Your task :: Present each line of the entries below that holds the word "code".

===== Provided data =====

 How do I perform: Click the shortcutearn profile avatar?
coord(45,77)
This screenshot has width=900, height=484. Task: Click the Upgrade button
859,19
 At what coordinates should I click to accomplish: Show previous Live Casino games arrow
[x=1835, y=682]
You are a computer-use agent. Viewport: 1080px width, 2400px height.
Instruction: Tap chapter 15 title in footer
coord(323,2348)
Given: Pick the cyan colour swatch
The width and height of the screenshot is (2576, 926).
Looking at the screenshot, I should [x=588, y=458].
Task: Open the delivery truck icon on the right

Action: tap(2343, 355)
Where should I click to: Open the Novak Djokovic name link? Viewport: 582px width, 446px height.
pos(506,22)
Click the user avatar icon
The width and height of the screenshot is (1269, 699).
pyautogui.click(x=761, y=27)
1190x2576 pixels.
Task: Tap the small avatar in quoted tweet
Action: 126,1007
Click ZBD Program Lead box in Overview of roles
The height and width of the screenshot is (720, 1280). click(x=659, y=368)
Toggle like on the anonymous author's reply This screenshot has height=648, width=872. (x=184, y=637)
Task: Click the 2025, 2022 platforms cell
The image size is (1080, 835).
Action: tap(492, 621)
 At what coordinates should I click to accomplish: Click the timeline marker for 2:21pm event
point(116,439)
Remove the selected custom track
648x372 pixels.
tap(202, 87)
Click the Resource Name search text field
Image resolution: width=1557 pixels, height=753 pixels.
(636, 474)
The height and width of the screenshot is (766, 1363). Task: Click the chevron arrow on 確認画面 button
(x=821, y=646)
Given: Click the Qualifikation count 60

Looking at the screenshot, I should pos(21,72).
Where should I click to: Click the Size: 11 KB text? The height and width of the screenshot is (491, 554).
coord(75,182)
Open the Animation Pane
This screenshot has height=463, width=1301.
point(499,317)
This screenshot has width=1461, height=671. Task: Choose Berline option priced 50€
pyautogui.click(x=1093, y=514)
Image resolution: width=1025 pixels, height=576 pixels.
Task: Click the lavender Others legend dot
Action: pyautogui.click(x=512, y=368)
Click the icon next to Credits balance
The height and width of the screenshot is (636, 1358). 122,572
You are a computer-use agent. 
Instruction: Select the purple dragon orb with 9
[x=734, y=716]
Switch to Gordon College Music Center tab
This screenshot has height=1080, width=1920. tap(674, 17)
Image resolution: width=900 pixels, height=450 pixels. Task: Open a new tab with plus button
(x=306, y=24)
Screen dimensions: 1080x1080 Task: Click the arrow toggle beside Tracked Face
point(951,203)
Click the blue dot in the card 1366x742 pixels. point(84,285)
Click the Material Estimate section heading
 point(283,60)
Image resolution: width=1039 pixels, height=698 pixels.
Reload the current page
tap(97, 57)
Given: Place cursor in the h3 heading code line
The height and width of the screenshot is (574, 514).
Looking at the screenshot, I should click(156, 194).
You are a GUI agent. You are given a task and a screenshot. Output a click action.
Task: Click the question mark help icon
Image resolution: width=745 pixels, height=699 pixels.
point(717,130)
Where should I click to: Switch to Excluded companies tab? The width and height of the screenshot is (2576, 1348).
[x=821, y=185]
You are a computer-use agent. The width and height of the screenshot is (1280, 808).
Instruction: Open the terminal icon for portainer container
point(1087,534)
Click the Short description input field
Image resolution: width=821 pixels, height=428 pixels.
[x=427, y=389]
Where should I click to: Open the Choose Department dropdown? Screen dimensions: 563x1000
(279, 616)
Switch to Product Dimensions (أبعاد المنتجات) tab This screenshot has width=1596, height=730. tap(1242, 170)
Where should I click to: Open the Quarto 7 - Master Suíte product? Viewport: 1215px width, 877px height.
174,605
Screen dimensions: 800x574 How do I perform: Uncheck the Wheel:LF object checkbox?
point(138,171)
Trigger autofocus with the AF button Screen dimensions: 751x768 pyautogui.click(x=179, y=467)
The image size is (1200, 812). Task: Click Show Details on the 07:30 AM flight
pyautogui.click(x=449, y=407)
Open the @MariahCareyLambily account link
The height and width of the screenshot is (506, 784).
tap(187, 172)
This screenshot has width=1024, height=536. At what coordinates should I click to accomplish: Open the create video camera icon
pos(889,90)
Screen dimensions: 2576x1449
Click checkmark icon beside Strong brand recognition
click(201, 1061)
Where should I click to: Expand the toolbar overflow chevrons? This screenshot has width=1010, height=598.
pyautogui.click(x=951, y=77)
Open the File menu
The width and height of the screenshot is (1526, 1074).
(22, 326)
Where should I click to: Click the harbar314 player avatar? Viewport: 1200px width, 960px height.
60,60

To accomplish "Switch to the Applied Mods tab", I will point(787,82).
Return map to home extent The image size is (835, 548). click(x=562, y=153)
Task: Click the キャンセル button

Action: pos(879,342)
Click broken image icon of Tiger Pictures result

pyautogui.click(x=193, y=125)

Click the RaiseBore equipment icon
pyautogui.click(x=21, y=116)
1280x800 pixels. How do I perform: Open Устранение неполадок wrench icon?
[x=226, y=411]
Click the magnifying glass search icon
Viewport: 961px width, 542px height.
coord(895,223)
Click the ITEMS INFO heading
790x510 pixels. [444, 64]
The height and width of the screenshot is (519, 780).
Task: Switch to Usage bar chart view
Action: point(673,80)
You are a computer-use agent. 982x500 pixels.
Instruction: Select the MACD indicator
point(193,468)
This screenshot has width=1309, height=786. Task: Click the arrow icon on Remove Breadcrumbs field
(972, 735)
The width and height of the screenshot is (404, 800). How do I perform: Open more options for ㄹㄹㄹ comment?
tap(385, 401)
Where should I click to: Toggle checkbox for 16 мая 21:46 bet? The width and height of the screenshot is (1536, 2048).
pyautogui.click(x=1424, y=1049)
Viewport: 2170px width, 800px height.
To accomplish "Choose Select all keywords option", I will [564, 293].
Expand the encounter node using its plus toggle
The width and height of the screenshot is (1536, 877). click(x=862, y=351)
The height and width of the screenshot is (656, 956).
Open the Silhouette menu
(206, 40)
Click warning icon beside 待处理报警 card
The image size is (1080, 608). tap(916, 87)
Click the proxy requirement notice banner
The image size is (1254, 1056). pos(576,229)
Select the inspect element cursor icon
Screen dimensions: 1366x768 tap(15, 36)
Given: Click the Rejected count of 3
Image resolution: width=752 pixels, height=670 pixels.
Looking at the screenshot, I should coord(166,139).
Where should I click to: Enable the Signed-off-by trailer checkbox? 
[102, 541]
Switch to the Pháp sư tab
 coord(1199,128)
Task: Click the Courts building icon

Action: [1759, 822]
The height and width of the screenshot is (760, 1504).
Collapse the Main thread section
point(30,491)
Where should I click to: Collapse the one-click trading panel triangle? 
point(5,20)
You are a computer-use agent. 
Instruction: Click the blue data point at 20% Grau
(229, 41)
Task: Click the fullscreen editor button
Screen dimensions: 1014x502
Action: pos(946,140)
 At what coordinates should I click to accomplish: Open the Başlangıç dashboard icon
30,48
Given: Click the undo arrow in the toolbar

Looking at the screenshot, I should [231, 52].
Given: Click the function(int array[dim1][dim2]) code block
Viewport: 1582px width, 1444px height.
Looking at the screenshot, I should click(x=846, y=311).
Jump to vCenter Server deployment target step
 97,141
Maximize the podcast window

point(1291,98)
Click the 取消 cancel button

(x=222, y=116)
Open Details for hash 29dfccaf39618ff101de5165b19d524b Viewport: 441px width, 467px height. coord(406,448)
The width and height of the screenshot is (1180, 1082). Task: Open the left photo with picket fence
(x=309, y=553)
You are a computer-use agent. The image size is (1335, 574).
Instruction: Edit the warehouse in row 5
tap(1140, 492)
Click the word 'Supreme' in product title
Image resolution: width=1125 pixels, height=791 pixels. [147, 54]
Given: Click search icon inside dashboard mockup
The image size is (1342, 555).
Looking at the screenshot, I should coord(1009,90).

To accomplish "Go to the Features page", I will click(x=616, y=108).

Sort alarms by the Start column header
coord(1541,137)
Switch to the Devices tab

=====

Exercise response ::
Given: Place cursor in the h3 heading code line
Given: Click the function(int array[dim1][dim2]) code block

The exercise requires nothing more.